Une étrange affaire rapportée par des journaux : des imams
ont refusé de se lever lors de la diffusion de l'hymne national, avant-hier,
dans «la maison de l'Imam», sous le nez de leur ministre. Selon tous, ils
seront sanctionnés, relevés, diffusés et éparpillés dans la nature. On peut
s'arrêter donc là, ou creuser dans l'air pour comprendre cette étrange affaire
qui mêle polythéisme, nationalisme, hiérarchie, ex-Fis et indiscipline
professionnelle. Pendant que tout le pays fête le retour au nationalisme par le
retour au drapeau même après le retour perdu de l'équipe nationale, des
Algériens, imams de leur état, décide de faire le chemin inverse en allant du
drapeau vers le califat. La raison ? Un crime d'Etat commis par le Pouvoir
d'abord : chez nous, même après la mort verticale du Fis, le Pouvoir a décidé
de tuer les démocrates plutôt que les islamistes qui ont failli le tuer. La
raison ? Il préfère les Algériens croyants plutôt que les citoyens. Pour tout
ce qui concerne les croyances fondamentales de ce pays, on est dans le
mi-chemin mou : on n'est pas une démocratie mais pas une dictature, on n'est
pas une république mais on n'est pas une monarchie, on n'est pas un califat
mais on n'est pas une république laïque. On est. Et, selon les idéologues du
Pouvoir, l'être vaut mieux que le néant. D'où, à la fin, une indécision de fond
: faut-il se lever devant un hymne ou se prosterner devant Allah ? La question
est fausse car la croyance en une transcendance n'implique pas une révolte
contre le nationalisme, la terre, le corps ou le désir. Sauf quand on est
malade, frustré ou laid de l'intérieur. Mais si des imams ont cru bon de
prouver à Dieu qu'ils le préfèrent à un hymne, c'est parce que dans leurs têtes
et dans la tête de millions d'Algériens et même «d'arabes», la notion d'Etat,
de pays, de territoire ou de nationalisme sont des notions faibles, affaiblies
et presque dissoutes. Même le Pouvoir ne croit pas en eux. Ce qui reste et
persiste parce que non dissolus par l'histoire des décolonisations, c'est le
califat, la Oumma, la démocratie élitiste de «la Khassa» (Elite) supérieure à
la «Âmma», (la plèbe). Et cette confusion des concepts est encore plus
accentuée en Algérie où l'absence d'une élite religieuse efficace et «éclairée»

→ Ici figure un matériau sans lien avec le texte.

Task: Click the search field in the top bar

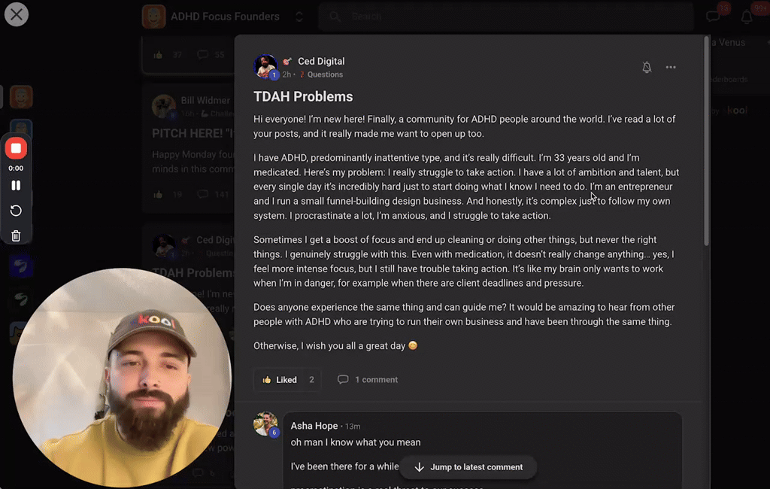Action: tap(504, 17)

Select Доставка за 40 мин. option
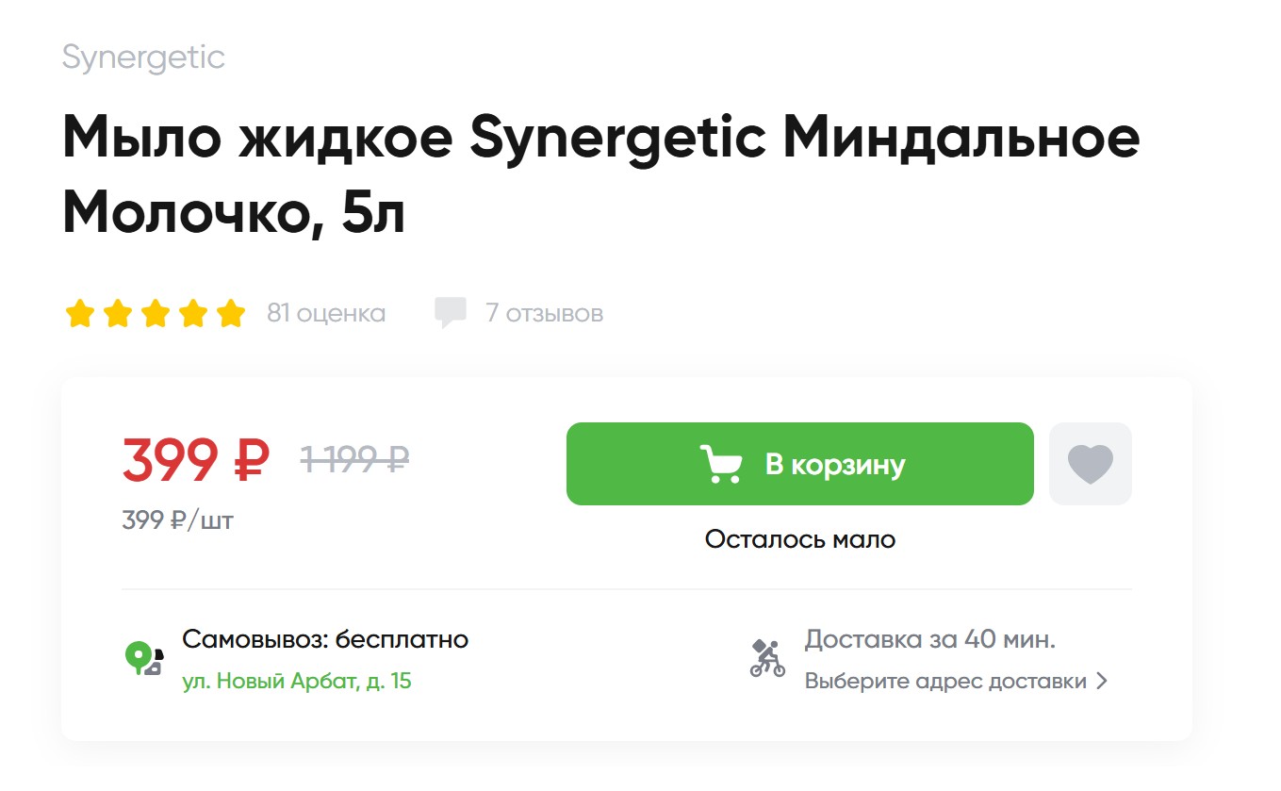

a conduit à nous fournir ce genre d'imams en révolte assise contre un chant, et
à nous assurer un islamisme en arme mené par des tôliers.
Et tant que le
Pouvoir n'a pas encore tranché dans ses idéologies de fondations, on produira
encore et encore ces mêmes bugs d'une fausse alliance entre la dictature molle
du Pouvoir et l'islamisme dur mais rusé de l'attente stratégique du renard
barbu. Le Pouvoir continuera donc à diffuser le Adhan à l'ENTV mais la Mosquée
refusera de diffuser l'hymne ou de se lever pour lui, entre ses prières. La
scène de ces imams en révolte assise, a rappelé à tous les premiers jours du
Fis. A raison : rien n'a été tranché ou soldé depuis ces jours néfastes. Rien.
Dans ce pays, on peut encore trouver des imams qui refusent de construire le
plus grand pays d'Afrique, cela n'empêchera pas Bouteflika de leur faire les
yeux doux en lançant le chantier de la plus grande mosquée du continent. A la
fin, certains se sentent en droit de ne pas se lever pour l'hymne du pays qui
les paye avant la mort, quand il voit un Président venir à pied dans les
zaouïas ou les mosquées solliciter la dissolution d'une étrange culpabilité.
Conclusion ? On n'a pas fini avec l'islamisme ostentatoire. On lapide déjà les
«mangeurs du ramadan» même quand ils sont Chinois, on refuse de saluer un
drapeau ou un hymne et on attend sa paye à la fin du mois et la mort heureuse à
la fin de rien du tout. Un hymne national est-il une idole koreichite ? Un
chant collectif ? Une constante nationale ? La signature vocale d'une nation ou
un arbre mort ? C'est une idole sonore, ont répondu ces imams coupables
présumés. C'est dire où nous en sommes et vers où nous allons encore.